According to an updated analysis of the POLLUX trial, progression-free survival remained superior over time in patients with relapsed/refractory multiple myeloma treated with combination therapy that included the anti-CD38 antibody daratumumab.
Meletios Dimopoulos, MD
Meletios Dimopoulos, MD
According to an updated analysis of the POLLUX trial, progression-free survival (PFS) remained superior over time in patients with relapsed/refractory multiple myeloma (RRMM) treated with combination therapy that included the anti-CD38 antibody daratumumab (Darzalex).
In results from a median follow-up approaching 3 years, the median PFS had yet to be reached among patients treated with daratumumab, lenalidomide, and dexamethasone (DRd). In contrast, patients who received just lenalidomide and dexamethasone (Rd) had a median PFS of 17.5 months.
The magnitude of the risk reduction for death or progression remained steady as compared with findings from an initial analysis performed after 14 months of follow-up. The proportion of patients who achieved minimum residual disease (MRD) negativity was more than three times greater in the DRd group, as reported at the 2017 ASH Annual Meeting.

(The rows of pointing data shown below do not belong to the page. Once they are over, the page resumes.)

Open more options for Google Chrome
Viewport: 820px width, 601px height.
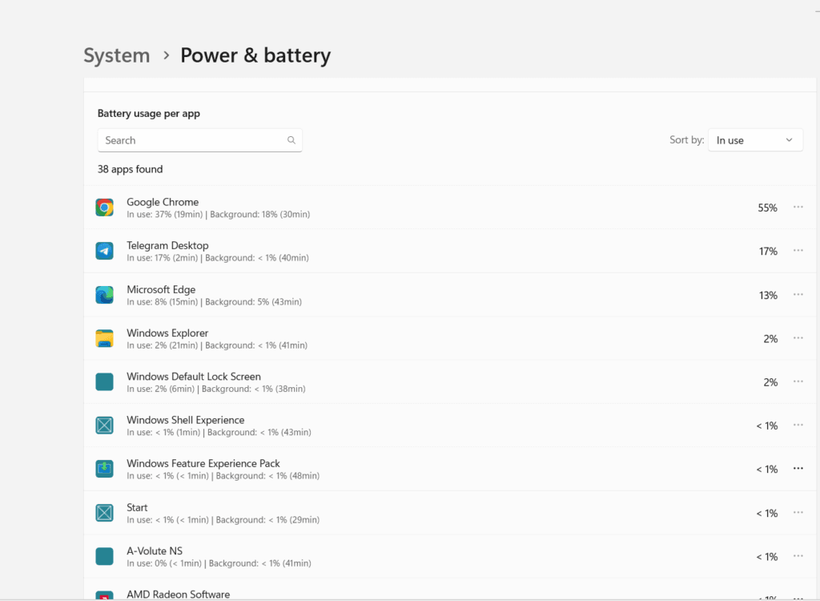click(798, 208)
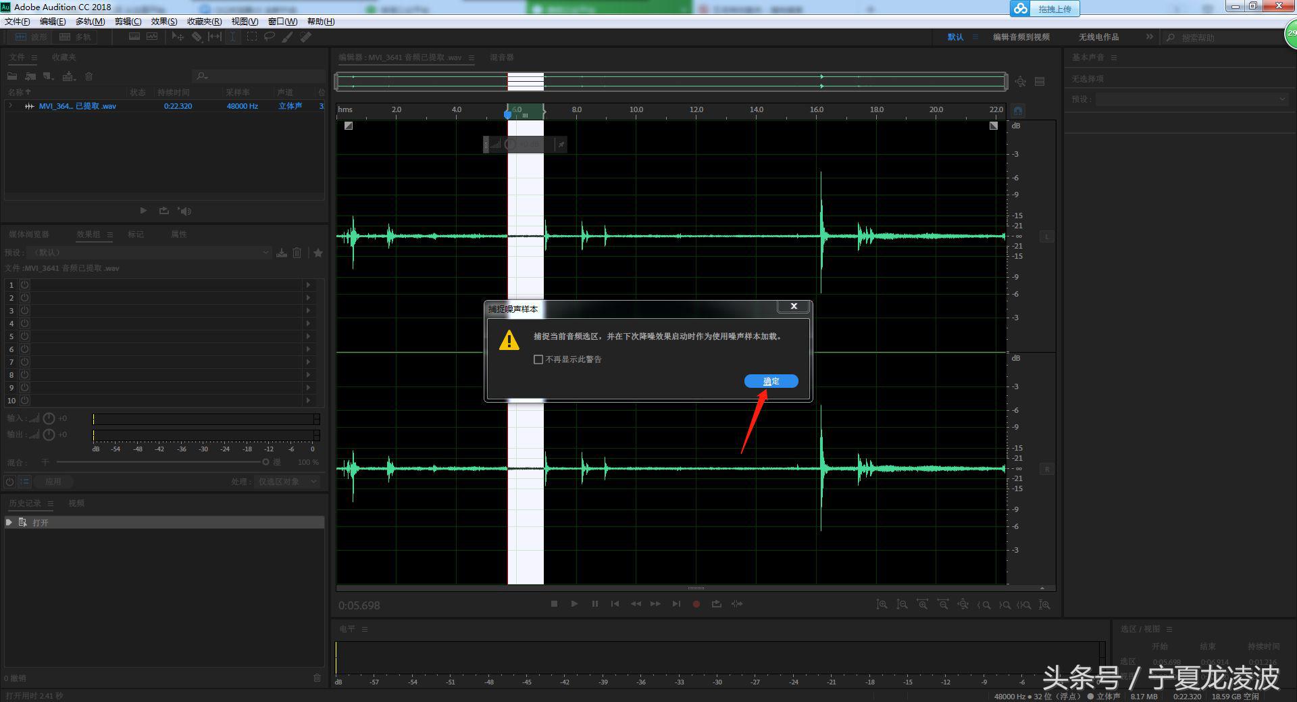Select the Marquee selection tool

coord(251,37)
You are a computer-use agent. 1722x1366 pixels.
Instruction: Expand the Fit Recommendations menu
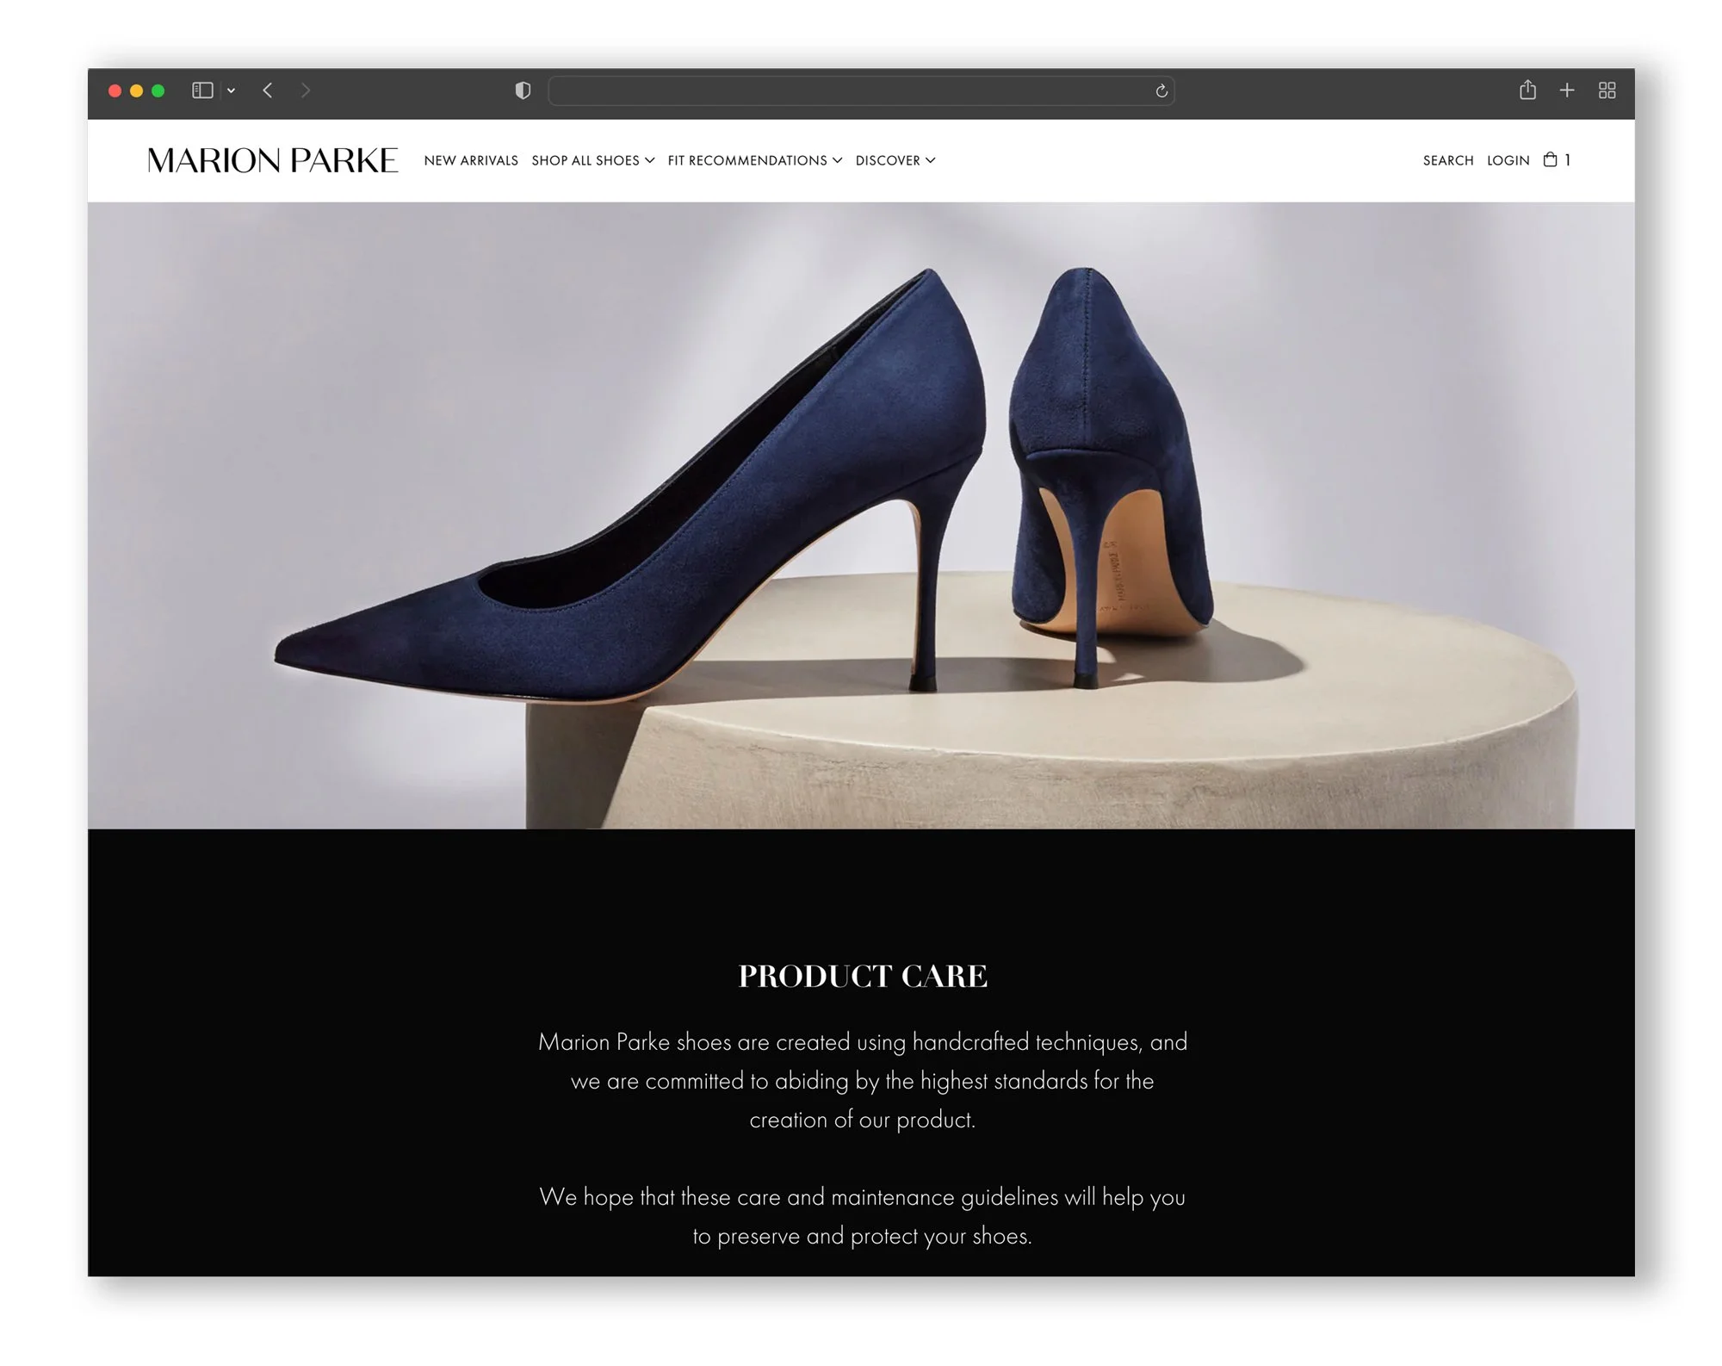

“DRd continues to significantly improve progression-free survival with longer follow-up,” said Meletios Dimopoulos, MD, chair of clinical therapeutics at the University of Athens in Greece. “DRd induces deep and durable responses, and more patients receiving DRd achieved MRD negativity versus Rd. MRD negativity occurs more rapidly with DRd and increases over time. DRd does not negatively impact outcomes of subsequent therapy.”
The safety profile remained unchanged with longer follow-up, he added.
The report extended favorable preliminary data from the multicenter, randomized phase III POLLUX trial that evaluated lenalidomide and dexamethasone with or without daratumumab. In initial results, treatment with DRd reduced the hazard for disease progression or death by 63% compared with Rd.
The updated analysis showed a 30-month PFS of 58% with DRd and 35% with Rd. The difference in median PFS values translated into a 56% reduction in the hazard for progression or death (P<.0001). The large difference emerged even though the 17.5-month median PFS for the comparator was “one of the best PFS ever reported for lenalidomide and dexamethasone,” said Dimopoulos.
DRd induced an overall response rate (ORR) of 93%. More than half of patients (56%) had complete response (CR), compared with 43% in the initial data analysis. Patients randomly assinged to Rd had an ORR of 76% (P<.0001) and 23% had CR, compared with 19% the first analysis.
Analysis of MRD status showed a significant (P<.0001) advantage for DRd, regardless of the definition applied to MRD: 1 cell in 10-4(36% vs 9%), 1 in 10-5(27% vs 5%), or 1 in 10-6(6% vs 0.4%).
PFS improved with depth of response, as patients who achieved MRD negativity had the best PFS, said Dimopoulos. The time to MRD negativity (10-5) was substantially shorter with DRd than Rd, and the magnitude of difference in MRD negativity increased over time.
Patients also initiated next therapy sooner with Rd than DRd. The median time to next therapy had yet to be reached in the daratumumab arm as compared with a median of 22.3 months with Rd (HR, 0.37; 95% CI, 0.29-0.48;P<.0001).
The PFS advantage with DRd persisted into the subsequent line of therapy (PFS2), Dimopoulos continued. The 30-month PFS2 with DRd was 73% versus 58% for Rd (HR, 0.51; 95% CI, 0.38-0.67;P<.0001). The median PFS2 had yet to be reached among patients randomized to daratumumab, as compared with 32.3 months for patients in the Rd arm.
The safety profile varied minimally between the initial and follow-up analyses. Patients randomized to DRd remained on therapy for a median duration of 30.4 months as compared with 16.0 months for Rd. Discontinuation because of treatment-emergent adverse events (TEAEs) was 13% in both groups.
DRd was associated with more all-grade neutropenia (62% vs 47%), diarrhea (56% vs 34%), upper respiratory tract infection (41% vs 27%), cough (34% vs 15%), nausea (27% vs 18%), and pneumonia (24% vs 16%). Grade 3/4 infections occurred in 39% of the DRd arm and 26% of the Rd group.
“These updated findings continue to support the use of DRd in patients with relapsed and refractory multiple myeloma,” Dimopoulos concluded.
Dimopoulos MA, White DJ, Benboubker L, et al. Daratumumab, lenalidomide, and dexamethasone (drd) versus lenalidomide and dexamethasone (rd) in relapsed or refractory multiple myeloma (RRMM): updated efficacy and safety analysis of POLLUX. Presented at: American Society of Hematology 59th Annual meeting; December 9-12, 2017; Atlanta, GA. Abstract 739.